£3.3 million cost of establishing Creative Scotland – but since the train has left the platform, where’s the destination?
published this on 9:25 am, Saturday, 4th April, 2009News| Politics | Comments (rss) | Respond | Ping |
Culture Minister Michael Russell has made public the cost of establishing Creative Scotland in a marriage of Scottish Screen and the Scottish Arts Council. He has given assurances that the £3.3 million total will come from Government and will not be deducted from the funding allocated to grant aiding of the creative arts in Scotland.
A third of the the £3.3 million cost will go to paying for voluntary redundancies.
The Minister says that this figure of £3.3 million is comprehensively and rigorously inclusive and is the most accurate possible estimate of the establishment costs involved.
The ultimate logic of a unified arts organisation working in a single building has been sidelined for financial reasons.
This decision avoids the public outcry that would be generated in the usual way by the two ferrets that are the Scottish Arts Council and Scottish Screen, keen to avoid sharing a sack. They could reliably count on the support of opposition parties looking for political advantage.
The decision also avoids the inevitable turf wars between Edinburgh and Glasgow on the location of an arts and creative industries HQ.
However this model for the immediate future of the new body cannot possibly have other than a negative impact on cohesion.
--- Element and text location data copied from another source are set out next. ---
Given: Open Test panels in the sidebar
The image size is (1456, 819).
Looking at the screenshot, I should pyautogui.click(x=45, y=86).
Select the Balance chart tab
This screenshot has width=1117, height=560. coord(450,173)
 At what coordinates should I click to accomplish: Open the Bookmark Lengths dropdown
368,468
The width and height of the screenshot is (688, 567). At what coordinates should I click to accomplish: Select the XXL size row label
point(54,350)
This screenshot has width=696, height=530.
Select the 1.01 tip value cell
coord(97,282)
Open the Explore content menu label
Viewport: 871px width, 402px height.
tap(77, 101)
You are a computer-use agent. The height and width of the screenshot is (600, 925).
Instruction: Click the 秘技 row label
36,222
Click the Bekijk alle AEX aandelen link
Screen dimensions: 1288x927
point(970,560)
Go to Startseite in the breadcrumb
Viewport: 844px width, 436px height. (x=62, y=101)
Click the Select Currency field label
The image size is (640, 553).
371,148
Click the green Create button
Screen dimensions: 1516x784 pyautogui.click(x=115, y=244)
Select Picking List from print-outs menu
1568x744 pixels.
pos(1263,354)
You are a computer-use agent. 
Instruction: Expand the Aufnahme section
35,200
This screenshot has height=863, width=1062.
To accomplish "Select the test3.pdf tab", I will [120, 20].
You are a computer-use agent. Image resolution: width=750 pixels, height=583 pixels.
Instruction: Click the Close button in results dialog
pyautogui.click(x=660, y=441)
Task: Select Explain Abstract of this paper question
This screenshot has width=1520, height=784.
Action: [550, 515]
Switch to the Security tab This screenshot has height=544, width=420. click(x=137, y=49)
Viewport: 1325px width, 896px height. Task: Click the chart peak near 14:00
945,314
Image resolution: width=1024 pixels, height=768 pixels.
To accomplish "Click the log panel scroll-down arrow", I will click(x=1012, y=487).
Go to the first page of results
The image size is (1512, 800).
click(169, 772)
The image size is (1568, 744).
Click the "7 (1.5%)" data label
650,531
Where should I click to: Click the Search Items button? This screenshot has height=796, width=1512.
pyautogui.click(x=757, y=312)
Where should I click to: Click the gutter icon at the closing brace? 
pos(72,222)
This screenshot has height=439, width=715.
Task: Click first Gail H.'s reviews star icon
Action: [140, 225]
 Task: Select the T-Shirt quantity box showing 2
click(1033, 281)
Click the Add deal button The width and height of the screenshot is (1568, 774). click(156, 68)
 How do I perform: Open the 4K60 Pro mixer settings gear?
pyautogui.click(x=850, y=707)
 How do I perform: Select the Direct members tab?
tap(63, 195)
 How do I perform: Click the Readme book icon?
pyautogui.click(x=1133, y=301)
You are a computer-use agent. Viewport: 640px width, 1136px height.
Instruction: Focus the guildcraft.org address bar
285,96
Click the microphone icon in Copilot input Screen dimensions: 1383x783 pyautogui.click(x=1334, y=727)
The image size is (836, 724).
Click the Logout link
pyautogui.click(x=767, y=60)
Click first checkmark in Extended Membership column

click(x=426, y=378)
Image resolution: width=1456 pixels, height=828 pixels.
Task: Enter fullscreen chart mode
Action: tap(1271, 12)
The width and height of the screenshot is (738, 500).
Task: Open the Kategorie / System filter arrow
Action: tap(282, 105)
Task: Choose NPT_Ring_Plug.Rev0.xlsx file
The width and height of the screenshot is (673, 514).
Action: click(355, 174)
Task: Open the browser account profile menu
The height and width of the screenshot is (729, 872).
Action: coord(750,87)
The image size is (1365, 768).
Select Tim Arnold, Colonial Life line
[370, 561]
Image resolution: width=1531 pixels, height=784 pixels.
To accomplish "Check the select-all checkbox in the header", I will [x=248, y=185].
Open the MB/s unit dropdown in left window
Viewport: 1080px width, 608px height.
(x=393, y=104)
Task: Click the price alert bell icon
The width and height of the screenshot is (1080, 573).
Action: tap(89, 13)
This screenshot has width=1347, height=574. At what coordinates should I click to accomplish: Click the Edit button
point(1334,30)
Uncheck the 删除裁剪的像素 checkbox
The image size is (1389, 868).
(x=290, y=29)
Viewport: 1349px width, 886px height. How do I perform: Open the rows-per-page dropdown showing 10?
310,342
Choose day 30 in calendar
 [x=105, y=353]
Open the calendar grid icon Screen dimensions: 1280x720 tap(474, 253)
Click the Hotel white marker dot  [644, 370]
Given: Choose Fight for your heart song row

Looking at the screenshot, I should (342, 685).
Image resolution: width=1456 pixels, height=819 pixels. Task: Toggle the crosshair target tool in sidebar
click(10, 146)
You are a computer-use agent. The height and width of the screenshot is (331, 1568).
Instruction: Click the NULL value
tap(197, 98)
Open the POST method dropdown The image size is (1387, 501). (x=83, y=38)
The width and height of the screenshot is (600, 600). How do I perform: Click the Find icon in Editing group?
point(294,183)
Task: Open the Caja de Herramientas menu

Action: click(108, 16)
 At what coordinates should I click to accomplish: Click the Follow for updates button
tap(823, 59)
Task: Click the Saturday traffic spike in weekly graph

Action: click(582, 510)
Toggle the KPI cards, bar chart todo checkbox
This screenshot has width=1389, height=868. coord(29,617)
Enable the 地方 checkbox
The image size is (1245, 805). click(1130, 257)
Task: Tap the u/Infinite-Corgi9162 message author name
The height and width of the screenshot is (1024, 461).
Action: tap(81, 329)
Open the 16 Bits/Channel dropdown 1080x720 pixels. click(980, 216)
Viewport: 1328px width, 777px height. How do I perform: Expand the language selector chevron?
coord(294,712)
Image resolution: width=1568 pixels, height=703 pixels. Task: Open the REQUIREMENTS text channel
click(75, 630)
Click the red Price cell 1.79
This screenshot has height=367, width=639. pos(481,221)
The single advantage of a delay in bringing the components of Creative Scotland together – under one inevitable atrium – would be to take the opportunity to generate public debate on the role of the arts and of the creative industries in today’s Scotland.
The result of this might define the nature and purpose of a building to take forward the new unified development body.
The arts and the creative industries have a symbiotic relationship but are quite distinct entities. There would be a positive benefit from the public airing of issues of where, why and to what end state funding should be applied within the spectrum they present.
There are sacred cows grazing in expensively nurtured fields which might well grow better crops or feed more productive stock. The world of the arts is one as full of vociferous vested interest as any other. The notion that it is fuelled by altruism is as naive as it is misplaced.
Scotland could take the lead in a radical reconceiving of this entire aspect of contemporary society. It would be noisy, bloody and vengeful but there is a time to start over and harden oneself to the difficulties.
This is a better time than any imaginable, with the basis for a new philosophy already laid in the coming of Creative Scotland. Michael Russell has made it clear that this is non-negotiable. As he described it, the train has left the platform.
This was an initiative begun by the previous Labour-led administration. Its value was recognised in its retention by the new Scottish Government which was big enough and discriminating enough to stand above trashing everything it inherited.
But this is a minority administration and real politique dictates that in such circumstances one chooses one’s battles carefully. The sinple fact about the arts is that there’s litte perceived return on the investment of sitting out the inevitable row over any root and branch rethinking.
So it would be a fool who would bet on it happening.